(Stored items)
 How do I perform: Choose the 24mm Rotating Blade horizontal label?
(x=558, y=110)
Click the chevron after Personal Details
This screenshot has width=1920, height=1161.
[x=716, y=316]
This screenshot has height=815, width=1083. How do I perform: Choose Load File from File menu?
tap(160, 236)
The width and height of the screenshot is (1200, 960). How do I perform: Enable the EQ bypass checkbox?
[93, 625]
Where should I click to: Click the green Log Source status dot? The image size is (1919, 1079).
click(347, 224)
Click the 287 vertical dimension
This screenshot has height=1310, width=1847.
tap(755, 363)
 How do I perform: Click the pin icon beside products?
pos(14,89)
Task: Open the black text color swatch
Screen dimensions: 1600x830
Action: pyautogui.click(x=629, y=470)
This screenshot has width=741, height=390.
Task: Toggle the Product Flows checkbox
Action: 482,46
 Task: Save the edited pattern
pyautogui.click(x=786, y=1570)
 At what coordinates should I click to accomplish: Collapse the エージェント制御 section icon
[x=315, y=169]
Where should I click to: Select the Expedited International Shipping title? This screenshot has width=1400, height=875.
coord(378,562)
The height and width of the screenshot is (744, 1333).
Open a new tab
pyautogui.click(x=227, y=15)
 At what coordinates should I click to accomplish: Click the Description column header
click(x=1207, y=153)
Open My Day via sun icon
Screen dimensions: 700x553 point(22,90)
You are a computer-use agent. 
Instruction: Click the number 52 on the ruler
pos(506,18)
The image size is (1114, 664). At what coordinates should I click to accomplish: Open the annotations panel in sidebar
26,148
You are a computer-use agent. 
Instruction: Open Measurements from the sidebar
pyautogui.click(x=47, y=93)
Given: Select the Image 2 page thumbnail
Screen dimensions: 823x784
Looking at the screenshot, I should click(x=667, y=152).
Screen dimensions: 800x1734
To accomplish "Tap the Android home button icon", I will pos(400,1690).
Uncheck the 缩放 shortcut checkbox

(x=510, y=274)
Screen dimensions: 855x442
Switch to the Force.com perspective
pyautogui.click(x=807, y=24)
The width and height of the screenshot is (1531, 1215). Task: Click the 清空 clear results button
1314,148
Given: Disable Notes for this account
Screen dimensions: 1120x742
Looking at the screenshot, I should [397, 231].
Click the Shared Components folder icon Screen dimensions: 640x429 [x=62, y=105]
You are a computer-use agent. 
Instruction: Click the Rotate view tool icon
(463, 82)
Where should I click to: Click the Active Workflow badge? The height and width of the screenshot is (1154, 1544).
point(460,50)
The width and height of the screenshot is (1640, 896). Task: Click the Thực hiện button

(Required work)
Each line above must be output exactly as it stands.

(Response to this exercise)
 How do I perform: Choose the 24mm Rotating Blade horizontal label?
(x=558, y=110)
Click the chevron after Personal Details
This screenshot has width=1920, height=1161.
[x=716, y=316]
This screenshot has height=815, width=1083. How do I perform: Choose Load File from File menu?
tap(160, 236)
The width and height of the screenshot is (1200, 960). How do I perform: Enable the EQ bypass checkbox?
[93, 625]
Where should I click to: Click the green Log Source status dot? The image size is (1919, 1079).
click(347, 224)
Click the 287 vertical dimension
This screenshot has height=1310, width=1847.
tap(755, 363)
 How do I perform: Click the pin icon beside products?
pos(14,89)
Task: Open the black text color swatch
Screen dimensions: 1600x830
Action: pyautogui.click(x=629, y=470)
This screenshot has width=741, height=390.
Task: Toggle the Product Flows checkbox
Action: 482,46
 Task: Save the edited pattern
pyautogui.click(x=786, y=1570)
 At what coordinates should I click to accomplish: Collapse the エージェント制御 section icon
[x=315, y=169]
Where should I click to: Select the Expedited International Shipping title? This screenshot has width=1400, height=875.
coord(378,562)
The height and width of the screenshot is (744, 1333).
Open a new tab
pyautogui.click(x=227, y=15)
 At what coordinates should I click to accomplish: Click the Description column header
click(x=1207, y=153)
Open My Day via sun icon
Screen dimensions: 700x553 point(22,90)
You are a computer-use agent. 
Instruction: Click the number 52 on the ruler
pos(506,18)
The image size is (1114, 664). At what coordinates should I click to accomplish: Open the annotations panel in sidebar
26,148
You are a computer-use agent. 
Instruction: Open Measurements from the sidebar
pyautogui.click(x=47, y=93)
Given: Select the Image 2 page thumbnail
Screen dimensions: 823x784
Looking at the screenshot, I should click(x=667, y=152).
Screen dimensions: 800x1734
To accomplish "Tap the Android home button icon", I will pos(400,1690).
Uncheck the 缩放 shortcut checkbox

(x=510, y=274)
Screen dimensions: 855x442
Switch to the Force.com perspective
pyautogui.click(x=807, y=24)
The width and height of the screenshot is (1531, 1215). Task: Click the 清空 clear results button
1314,148
Given: Disable Notes for this account
Screen dimensions: 1120x742
Looking at the screenshot, I should [397, 231].
Click the Shared Components folder icon Screen dimensions: 640x429 [x=62, y=105]
You are a computer-use agent. 
Instruction: Click the Rotate view tool icon
(463, 82)
Where should I click to: Click the Active Workflow badge? The height and width of the screenshot is (1154, 1544).
point(460,50)
The width and height of the screenshot is (1640, 896). Task: Click the Thực hiện button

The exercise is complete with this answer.